### AIM OF THE TASK
Report only the number of lines in the records that contain the word "height".

### DATA SUPPLIED
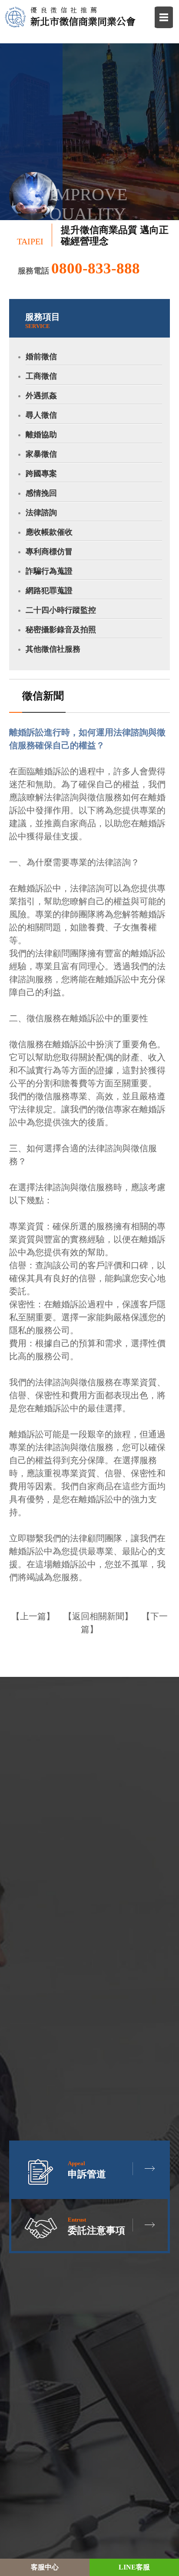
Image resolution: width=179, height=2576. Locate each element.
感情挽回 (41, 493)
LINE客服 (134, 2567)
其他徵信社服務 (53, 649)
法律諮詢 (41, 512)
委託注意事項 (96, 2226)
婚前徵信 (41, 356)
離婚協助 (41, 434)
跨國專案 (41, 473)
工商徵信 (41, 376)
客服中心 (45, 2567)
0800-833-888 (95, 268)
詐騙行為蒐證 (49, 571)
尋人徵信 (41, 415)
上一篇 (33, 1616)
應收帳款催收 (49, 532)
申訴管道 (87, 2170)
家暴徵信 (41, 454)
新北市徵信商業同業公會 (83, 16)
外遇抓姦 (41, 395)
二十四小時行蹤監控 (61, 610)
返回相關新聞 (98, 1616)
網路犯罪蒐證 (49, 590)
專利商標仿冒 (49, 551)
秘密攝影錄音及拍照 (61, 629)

--

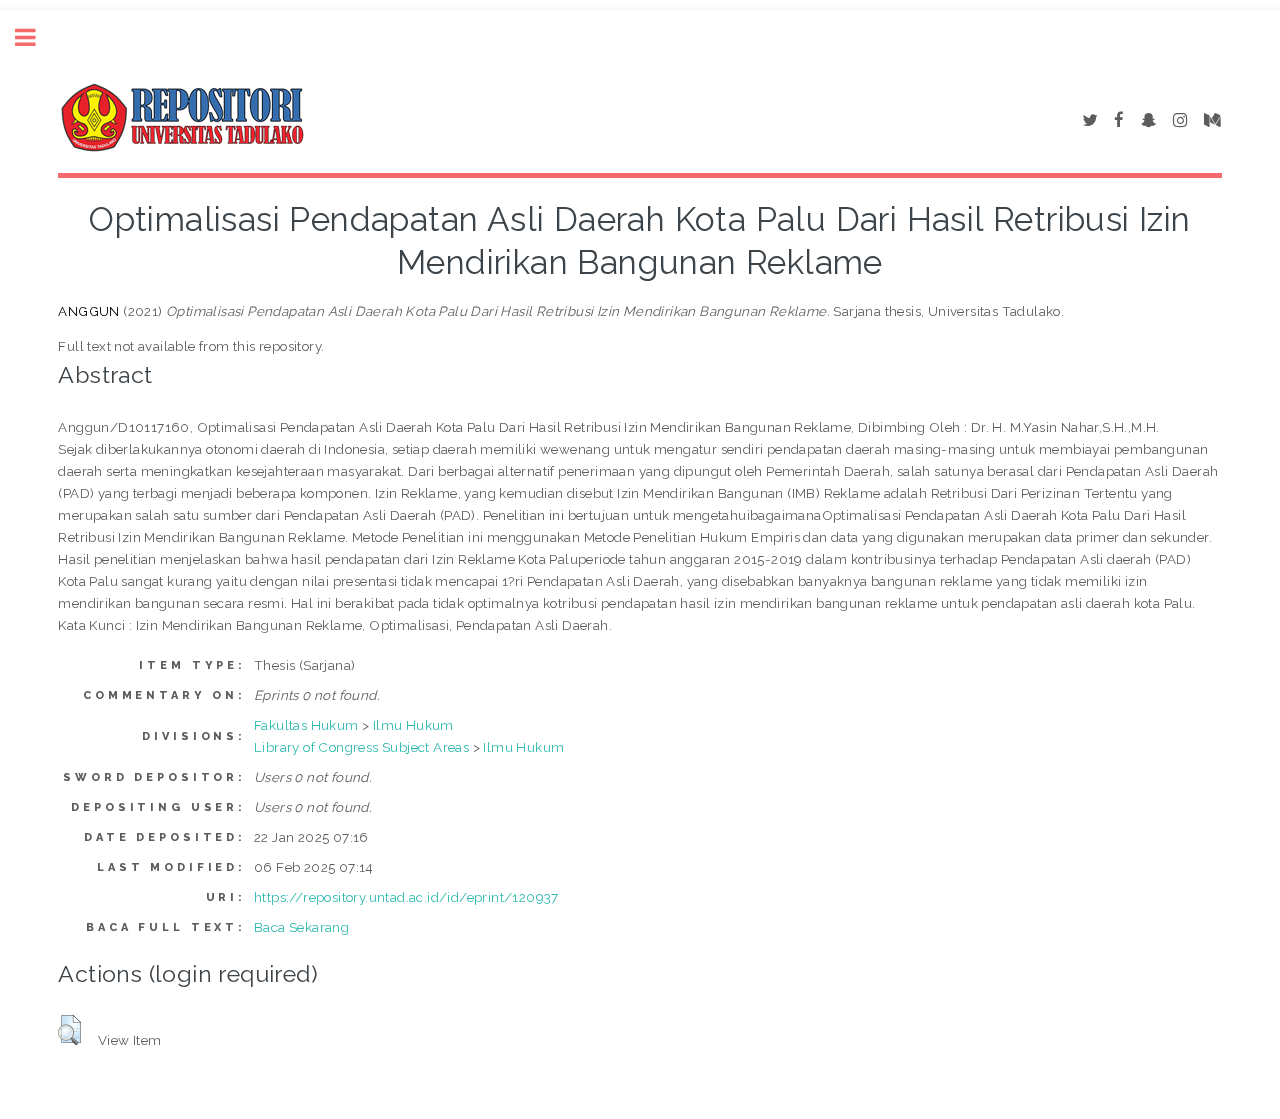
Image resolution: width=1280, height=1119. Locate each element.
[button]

==

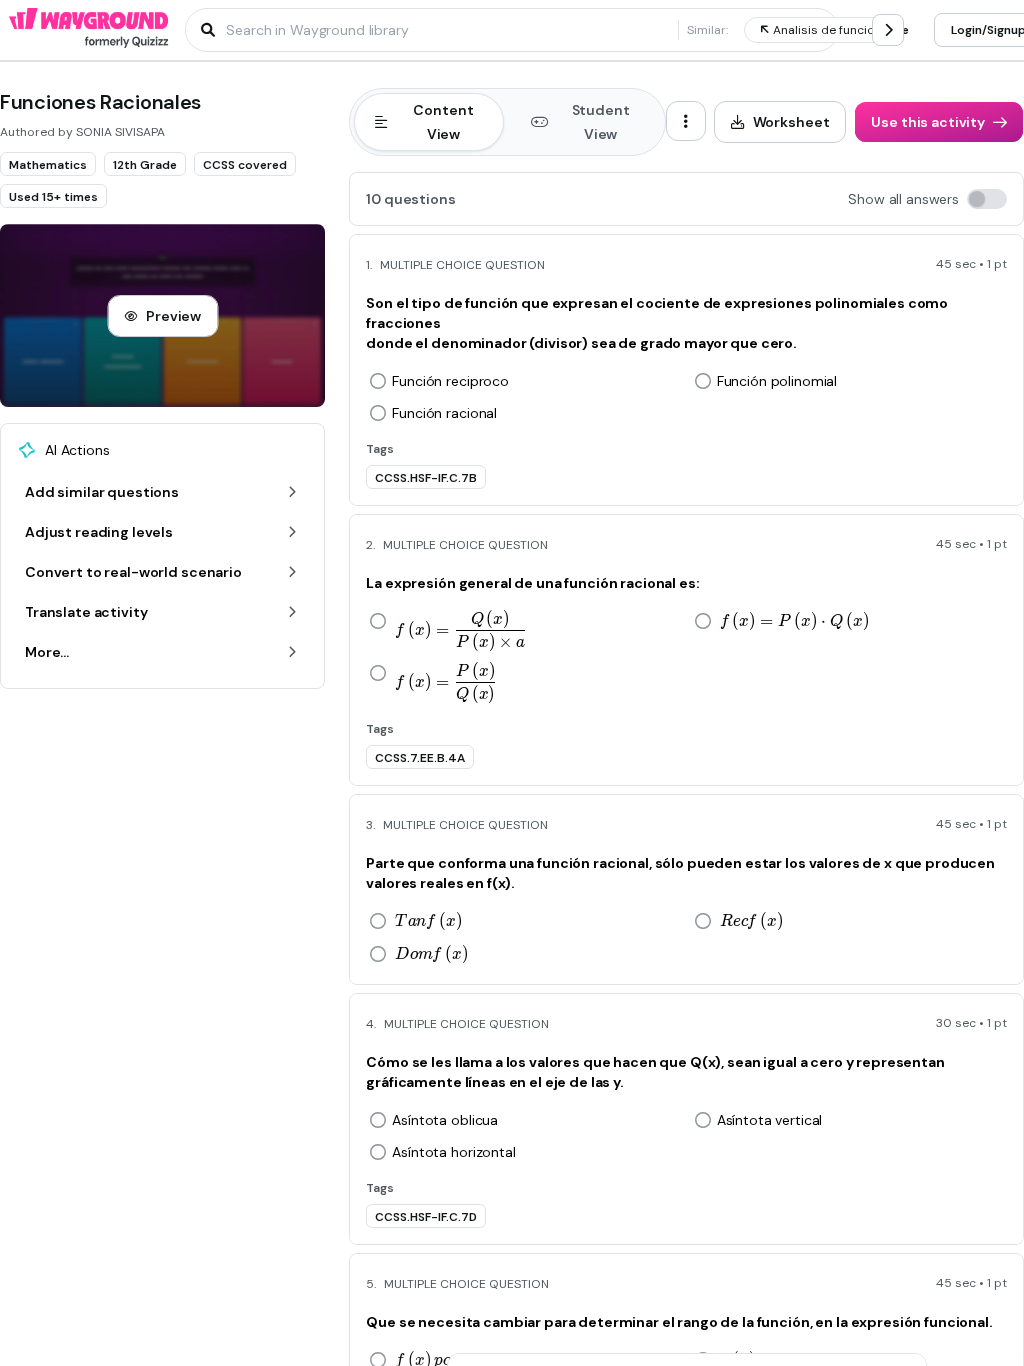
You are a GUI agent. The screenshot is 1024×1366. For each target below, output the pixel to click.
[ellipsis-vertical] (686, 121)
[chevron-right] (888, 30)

### THE COMPLETED TASK
2